Persephone Papadopoulou (Greek, Modern (1453-);: Περσεφόνη Παπαδοπούλου) (Paphos, 1888— Patras, 1948), was a Cypriot feminist, educator and scholar.[1] She was a pioneering figure in the feminist and women's movement in Cyprus.
Persephone was born in 1888 in Paphos, she graduated from the Arsakeio high school in Athens.
With her return to Cyprus she worked as an educator in Famagusta, she was vice-principal of the Senior Girls' School Between 1905-1919 and later as the principal of the Scholarcheio (Σχολαρχείο) in Larnaca. Later she studied philosophy, sociology, phycology and pedagogy at the University of Sorbonne. Upon her return in 1924 she worked at the Didaskaleio Thileon (Διδασκαλείο Θηλέων) in Nicosia. In 1937 she was invited by the Greek government to be the principal of the Arsakeio Lyceum of Patras, a position she held for 12 years, until her death.[2]

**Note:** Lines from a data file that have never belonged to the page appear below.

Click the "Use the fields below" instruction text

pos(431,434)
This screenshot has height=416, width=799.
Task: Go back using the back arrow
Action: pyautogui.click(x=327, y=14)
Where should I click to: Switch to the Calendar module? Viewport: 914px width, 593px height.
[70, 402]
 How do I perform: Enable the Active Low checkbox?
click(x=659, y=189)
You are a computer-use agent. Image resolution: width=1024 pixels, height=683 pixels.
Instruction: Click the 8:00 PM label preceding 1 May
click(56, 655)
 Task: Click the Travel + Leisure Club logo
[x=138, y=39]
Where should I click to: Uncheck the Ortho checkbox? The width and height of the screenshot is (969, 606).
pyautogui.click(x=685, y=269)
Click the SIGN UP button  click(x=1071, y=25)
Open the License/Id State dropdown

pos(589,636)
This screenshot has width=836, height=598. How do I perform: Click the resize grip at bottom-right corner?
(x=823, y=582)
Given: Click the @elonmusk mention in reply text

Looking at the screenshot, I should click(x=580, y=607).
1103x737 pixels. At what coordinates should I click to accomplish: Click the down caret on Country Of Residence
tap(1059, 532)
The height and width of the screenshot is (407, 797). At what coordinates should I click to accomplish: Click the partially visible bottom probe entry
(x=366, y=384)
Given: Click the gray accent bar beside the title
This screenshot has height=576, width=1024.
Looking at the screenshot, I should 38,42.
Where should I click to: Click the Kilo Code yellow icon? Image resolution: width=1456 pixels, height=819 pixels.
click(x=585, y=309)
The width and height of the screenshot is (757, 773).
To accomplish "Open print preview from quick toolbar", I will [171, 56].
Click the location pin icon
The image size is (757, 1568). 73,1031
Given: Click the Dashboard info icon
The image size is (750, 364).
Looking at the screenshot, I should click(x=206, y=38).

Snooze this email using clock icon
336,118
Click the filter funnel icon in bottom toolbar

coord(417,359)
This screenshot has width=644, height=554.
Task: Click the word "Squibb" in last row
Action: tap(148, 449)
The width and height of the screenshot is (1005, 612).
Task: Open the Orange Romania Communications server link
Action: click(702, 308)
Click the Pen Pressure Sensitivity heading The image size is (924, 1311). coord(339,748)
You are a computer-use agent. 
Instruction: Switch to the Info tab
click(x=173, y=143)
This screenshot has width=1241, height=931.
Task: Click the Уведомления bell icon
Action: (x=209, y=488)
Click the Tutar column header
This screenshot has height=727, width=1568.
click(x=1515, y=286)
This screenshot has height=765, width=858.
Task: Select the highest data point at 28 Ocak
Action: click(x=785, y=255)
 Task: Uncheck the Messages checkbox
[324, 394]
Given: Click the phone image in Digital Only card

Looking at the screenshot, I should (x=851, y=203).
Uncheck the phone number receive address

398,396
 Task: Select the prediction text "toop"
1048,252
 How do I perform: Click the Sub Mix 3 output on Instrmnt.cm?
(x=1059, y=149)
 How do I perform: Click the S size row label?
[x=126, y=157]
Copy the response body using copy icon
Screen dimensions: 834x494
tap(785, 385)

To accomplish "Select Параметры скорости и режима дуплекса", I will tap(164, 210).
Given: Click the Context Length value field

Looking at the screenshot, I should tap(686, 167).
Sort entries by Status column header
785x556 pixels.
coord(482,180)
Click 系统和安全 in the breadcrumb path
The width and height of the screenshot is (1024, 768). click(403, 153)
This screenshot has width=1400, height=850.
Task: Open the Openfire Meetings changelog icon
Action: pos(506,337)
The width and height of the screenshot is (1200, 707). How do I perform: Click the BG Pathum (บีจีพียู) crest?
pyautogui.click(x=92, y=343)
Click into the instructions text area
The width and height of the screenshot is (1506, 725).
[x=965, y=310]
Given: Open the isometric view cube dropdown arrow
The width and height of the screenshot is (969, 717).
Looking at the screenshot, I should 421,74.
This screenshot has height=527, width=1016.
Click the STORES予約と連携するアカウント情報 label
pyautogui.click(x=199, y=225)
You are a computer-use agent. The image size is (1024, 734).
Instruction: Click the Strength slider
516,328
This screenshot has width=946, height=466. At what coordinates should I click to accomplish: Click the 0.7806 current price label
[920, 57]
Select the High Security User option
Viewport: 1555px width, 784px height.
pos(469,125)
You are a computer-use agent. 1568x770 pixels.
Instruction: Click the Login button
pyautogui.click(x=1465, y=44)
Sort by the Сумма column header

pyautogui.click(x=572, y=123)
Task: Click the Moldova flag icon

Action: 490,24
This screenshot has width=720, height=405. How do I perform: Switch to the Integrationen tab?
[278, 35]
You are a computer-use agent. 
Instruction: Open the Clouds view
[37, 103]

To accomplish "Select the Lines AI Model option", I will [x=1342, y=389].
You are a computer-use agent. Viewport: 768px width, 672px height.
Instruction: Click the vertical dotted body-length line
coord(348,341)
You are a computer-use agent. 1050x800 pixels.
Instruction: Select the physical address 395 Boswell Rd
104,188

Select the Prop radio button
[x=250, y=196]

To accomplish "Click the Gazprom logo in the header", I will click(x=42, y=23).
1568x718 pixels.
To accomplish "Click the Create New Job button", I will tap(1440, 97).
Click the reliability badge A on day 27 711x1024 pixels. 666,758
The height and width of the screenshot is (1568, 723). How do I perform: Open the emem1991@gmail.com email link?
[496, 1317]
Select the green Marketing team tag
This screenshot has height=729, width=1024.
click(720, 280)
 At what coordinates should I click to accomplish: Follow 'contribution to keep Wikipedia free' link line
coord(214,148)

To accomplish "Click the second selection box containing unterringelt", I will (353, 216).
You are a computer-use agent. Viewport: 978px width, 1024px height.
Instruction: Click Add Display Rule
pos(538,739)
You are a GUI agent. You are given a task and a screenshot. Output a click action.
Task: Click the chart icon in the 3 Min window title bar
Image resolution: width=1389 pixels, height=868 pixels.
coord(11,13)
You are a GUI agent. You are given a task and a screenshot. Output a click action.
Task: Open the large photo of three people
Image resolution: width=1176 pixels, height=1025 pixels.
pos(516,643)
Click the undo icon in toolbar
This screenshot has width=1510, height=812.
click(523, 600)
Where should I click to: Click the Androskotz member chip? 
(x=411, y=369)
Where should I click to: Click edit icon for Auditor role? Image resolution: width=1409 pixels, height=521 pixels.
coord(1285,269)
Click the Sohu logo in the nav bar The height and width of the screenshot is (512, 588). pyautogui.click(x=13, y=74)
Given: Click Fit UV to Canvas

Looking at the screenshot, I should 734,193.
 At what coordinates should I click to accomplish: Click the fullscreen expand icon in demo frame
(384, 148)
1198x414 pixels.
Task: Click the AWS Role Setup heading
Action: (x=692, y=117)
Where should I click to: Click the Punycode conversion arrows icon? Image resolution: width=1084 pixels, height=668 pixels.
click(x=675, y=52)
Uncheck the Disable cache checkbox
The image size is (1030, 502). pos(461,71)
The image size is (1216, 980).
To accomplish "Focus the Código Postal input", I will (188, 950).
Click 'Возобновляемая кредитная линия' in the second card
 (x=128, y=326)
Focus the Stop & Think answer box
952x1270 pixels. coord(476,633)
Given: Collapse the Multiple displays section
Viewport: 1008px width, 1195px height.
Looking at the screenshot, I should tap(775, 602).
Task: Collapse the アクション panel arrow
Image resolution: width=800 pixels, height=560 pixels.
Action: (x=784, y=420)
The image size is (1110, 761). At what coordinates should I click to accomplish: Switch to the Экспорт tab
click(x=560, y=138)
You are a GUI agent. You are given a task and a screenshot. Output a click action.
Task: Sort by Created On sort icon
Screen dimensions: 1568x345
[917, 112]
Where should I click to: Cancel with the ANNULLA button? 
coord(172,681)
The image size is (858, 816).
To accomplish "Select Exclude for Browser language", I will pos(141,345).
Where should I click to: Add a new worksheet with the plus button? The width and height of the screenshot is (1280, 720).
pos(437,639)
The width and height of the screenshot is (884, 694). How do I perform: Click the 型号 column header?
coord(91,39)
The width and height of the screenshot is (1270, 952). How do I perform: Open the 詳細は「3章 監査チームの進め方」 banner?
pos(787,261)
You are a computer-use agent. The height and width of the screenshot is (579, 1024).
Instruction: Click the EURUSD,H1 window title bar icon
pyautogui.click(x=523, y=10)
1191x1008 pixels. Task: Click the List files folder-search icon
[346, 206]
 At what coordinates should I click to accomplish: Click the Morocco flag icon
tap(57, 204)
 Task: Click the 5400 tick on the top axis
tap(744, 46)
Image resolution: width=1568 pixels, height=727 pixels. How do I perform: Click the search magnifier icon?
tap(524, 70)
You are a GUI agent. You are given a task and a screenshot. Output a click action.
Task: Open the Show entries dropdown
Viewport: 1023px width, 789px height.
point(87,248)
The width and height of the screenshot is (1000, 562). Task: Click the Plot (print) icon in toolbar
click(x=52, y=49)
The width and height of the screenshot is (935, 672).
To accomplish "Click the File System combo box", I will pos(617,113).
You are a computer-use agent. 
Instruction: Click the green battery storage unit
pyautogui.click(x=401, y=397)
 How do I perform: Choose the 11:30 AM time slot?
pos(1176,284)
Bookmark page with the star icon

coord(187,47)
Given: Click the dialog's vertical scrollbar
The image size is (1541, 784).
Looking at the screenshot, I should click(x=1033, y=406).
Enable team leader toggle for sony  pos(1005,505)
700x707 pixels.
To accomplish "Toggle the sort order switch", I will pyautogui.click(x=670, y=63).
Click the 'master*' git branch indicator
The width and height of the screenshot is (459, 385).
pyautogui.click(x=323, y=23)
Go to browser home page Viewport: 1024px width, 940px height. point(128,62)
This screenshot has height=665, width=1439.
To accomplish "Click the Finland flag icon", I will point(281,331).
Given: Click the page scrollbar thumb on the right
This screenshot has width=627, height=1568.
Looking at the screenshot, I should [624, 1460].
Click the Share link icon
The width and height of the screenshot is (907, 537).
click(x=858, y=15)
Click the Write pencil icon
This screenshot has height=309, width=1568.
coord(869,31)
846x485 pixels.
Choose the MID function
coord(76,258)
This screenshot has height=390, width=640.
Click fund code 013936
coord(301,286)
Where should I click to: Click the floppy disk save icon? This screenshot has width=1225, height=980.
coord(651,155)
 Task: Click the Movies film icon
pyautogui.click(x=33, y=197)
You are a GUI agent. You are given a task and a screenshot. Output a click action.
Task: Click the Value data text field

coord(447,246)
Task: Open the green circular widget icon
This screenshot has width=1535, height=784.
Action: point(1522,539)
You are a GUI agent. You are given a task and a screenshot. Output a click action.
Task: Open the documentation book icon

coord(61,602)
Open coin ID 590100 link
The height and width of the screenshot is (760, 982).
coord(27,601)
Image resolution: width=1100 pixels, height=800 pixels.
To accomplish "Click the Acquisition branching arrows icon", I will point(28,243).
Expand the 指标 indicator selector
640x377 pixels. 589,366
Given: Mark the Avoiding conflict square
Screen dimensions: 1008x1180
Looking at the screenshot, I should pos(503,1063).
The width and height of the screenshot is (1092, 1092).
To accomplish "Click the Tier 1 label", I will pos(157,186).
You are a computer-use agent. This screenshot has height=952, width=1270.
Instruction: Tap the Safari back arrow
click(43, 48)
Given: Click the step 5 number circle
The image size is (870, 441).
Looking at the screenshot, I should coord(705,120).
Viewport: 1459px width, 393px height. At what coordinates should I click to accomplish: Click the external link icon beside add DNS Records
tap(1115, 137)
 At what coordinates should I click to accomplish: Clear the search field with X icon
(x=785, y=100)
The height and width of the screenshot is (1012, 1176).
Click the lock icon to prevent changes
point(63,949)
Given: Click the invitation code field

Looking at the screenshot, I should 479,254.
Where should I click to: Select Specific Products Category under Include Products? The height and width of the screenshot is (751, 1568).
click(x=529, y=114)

She belonged to the minority of Cypriot elite women who were educated abroad in a time period when there was not yet a university in Cyprus. She founded and managed the feminist periodical Εστιάδες (Estiades) (1913-1915). It was the first feminist newspaper in Cyprus, and held an international standard, informing women of the international women's movement at the time. It was a pioneering publication in a time period when Cyprus did not yet have any organized women's movement. However, the short period of feminist debate did not result in any organised women's movement in Cyprus, since the level of education was so low in Cyprus - many women still being illiterate - that the periodical was not able to reach more than a small circle of educated elite women (no women's movement was to organize in Cyprus until the mid 20th-century).
In 2015 she was commemorated by a stamp from the Cyprus post.[3]